> **What this exercise asks**
**1.** In two sentences, summarize the People v Urena decision.
**2.** Reproduce the People v Urena decision verbatim, everything from "Judgment, Supreme Court, New" down to "life, unanimously affirmed.".
**3.** Turn the paragraph of the People v Urena decision beginning "Judgment, Supreme Court, New York County" into a short list that keeps its main facts.

People v Urena |
2020 NY Slip Op 03073 |
Decided on May 28, 2020 |
Appellate Division, First Department |
Published by New York State Law Reporting Bureau pursuant to Judiciary Law § 431. |
This opinion is uncorrected and subject to revision before publication in the Official Reports. |
Decided on May 28, 2020
Friedman, J.P., Gische, Webber, Gesmer, Oing, JJ.
11567 1841/12
v
Robert Urena, Defendant-Appellant.
Christina A. Swarns, Office of the Appellate Defender, New York (Joseph M. Nursey of counsel), for appellant.
Cyrus R. Vance, Jr., District Attorney, New York (Susan Gliner of counsel), for respondent.
Judgment, Supreme Court, New York County (Jill Konviser, J.), rendered January 13, 2014, convicting defendant, after a jury trial, of murder in the second degree and gang assault in the first degree, and sentencing him, as a second violent felony offender, to an aggregate term of 25 years to life, unanimously affirmed.

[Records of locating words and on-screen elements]
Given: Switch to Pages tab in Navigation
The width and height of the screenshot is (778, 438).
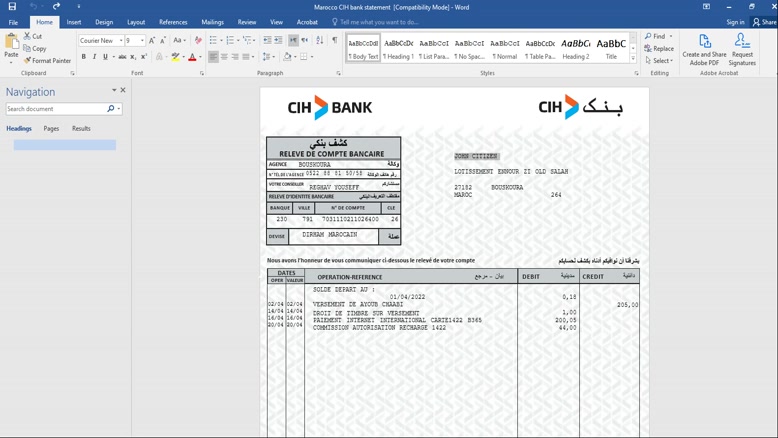Looking at the screenshot, I should coord(51,129).
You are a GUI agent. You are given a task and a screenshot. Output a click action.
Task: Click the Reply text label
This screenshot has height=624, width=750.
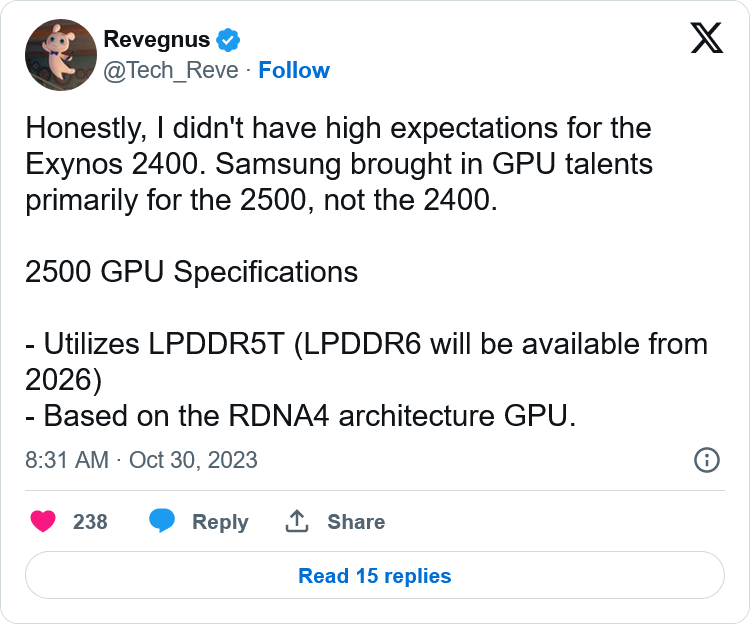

> **Worked solutions**
**1.** On May 28, 2020, the Appellate Division, First Department, unanimously affirmed a judgment of the Supreme Court, New York County, rendered January 13, 2014. That judgment convicted Robert Urena, after a jury trial, of murder in the second degree and gang assault in the first degree, and sentenced him as a second violent felony offender to an aggregate term of 25 years to life.

**2.**
Judgment, Supreme Court, New York County (Jill Konviser, J.), rendered January 13, 2014, convicting defendant, after a jury trial, of murder in the second degree and gang assault in the first degree, and sentencing him, as a second violent felony offender, to an aggregate term of 25 years to life, unanimously affirmed.

**3.**
- Court: Supreme Court, New York County (Jill Konviser, J.)
- Judgment rendered: January 13, 2014
- Convictions after a jury trial: murder in the second degree and gang assault in the first degree
- Sentence: as a second violent felony offender, an aggregate term of 25 years to life
- Outcome on appeal: unanimously affirmed